● **Collected data**:
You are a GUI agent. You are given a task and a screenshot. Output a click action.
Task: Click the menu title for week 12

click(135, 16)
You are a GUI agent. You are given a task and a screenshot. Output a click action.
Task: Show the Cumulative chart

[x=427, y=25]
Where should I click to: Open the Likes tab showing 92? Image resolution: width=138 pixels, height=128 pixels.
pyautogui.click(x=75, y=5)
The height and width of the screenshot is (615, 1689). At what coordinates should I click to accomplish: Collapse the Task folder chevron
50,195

==

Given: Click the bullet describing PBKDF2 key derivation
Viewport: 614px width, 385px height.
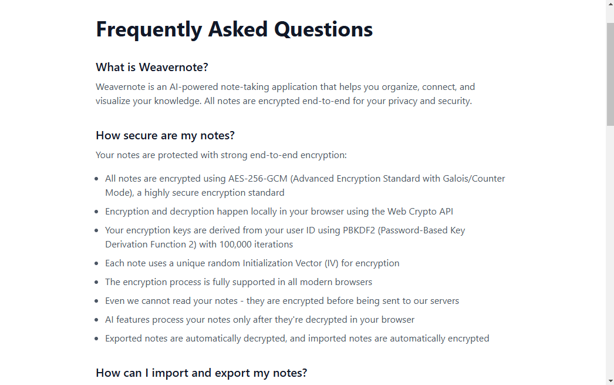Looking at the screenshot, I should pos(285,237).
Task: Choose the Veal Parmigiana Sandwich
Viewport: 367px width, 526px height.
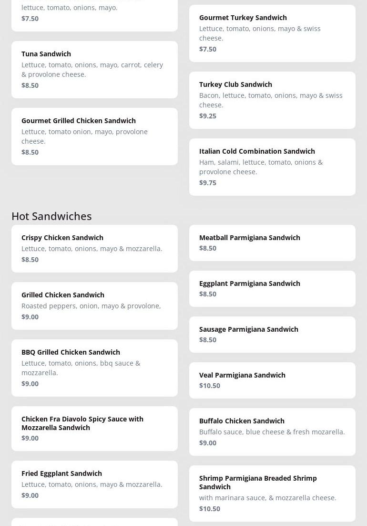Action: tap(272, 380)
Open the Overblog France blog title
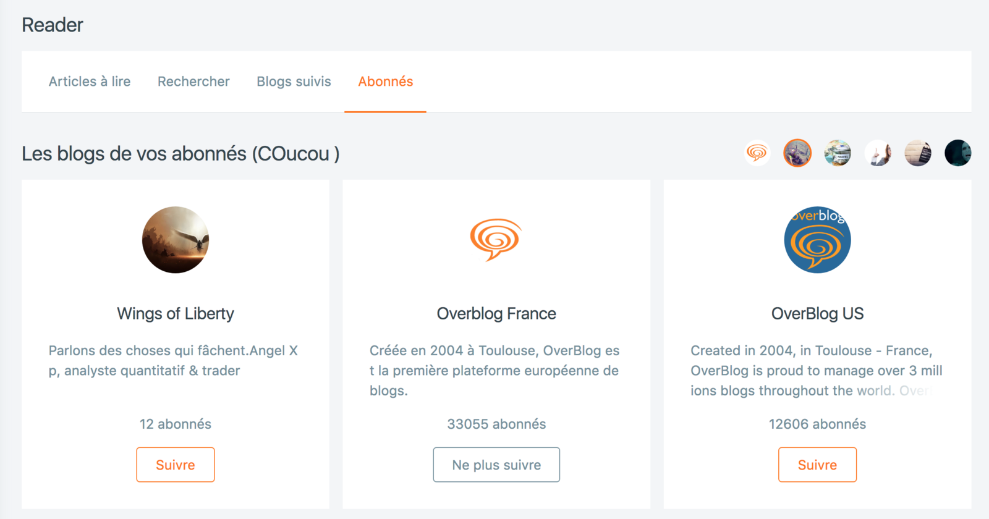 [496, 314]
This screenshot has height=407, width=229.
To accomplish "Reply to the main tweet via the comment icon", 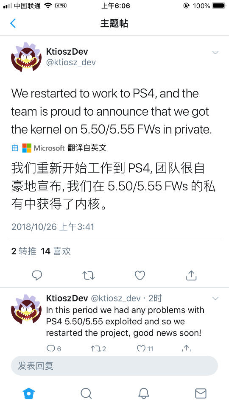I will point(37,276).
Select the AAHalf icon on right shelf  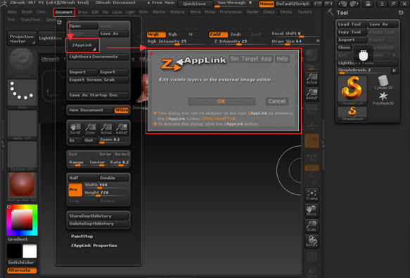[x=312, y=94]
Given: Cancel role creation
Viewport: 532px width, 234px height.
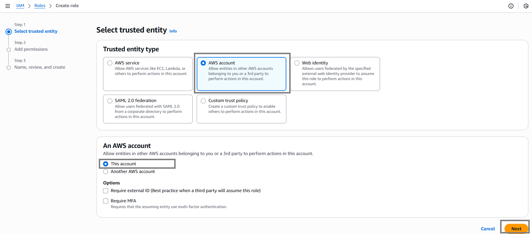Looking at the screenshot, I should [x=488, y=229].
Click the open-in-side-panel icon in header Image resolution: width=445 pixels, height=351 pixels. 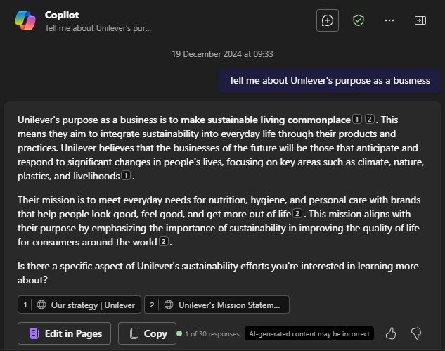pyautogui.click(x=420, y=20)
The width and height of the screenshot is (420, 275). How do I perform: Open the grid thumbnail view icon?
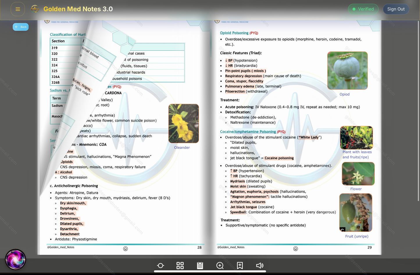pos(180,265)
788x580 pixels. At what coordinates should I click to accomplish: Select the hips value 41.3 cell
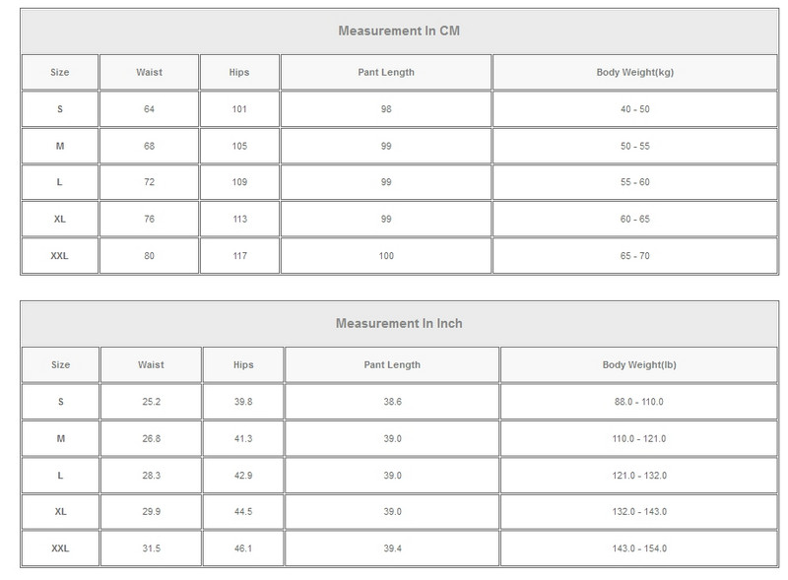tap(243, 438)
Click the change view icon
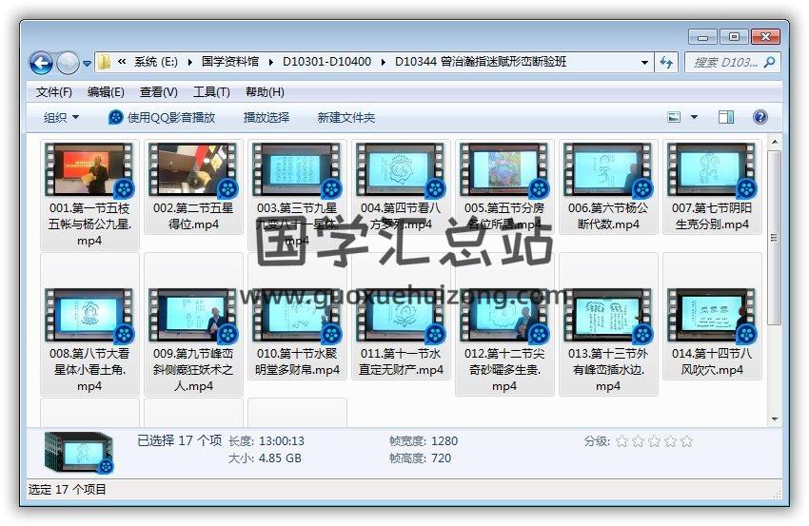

● **ACTIVITY**: Each line above that falls between the line with "788x580 pixels. At" and the line with "Click the change view icon" should be printed exactly, together with those two lines, but the pictures should not.

● **EXERCISE RESPONSE**:
788x580 pixels. At what coordinates should I click to accomplish: Select the hips value 41.3 cell
tap(243, 438)
Click the change view icon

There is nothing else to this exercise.